**Data for review:**
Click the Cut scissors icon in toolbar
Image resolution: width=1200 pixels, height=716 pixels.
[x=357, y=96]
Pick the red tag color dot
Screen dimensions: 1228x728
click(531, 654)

**Your goal:** Please make an exact copy of the entries, down to the last character.

**Final answer:**
Click the Cut scissors icon in toolbar
Image resolution: width=1200 pixels, height=716 pixels.
[x=357, y=96]
Pick the red tag color dot
Screen dimensions: 1228x728
click(531, 654)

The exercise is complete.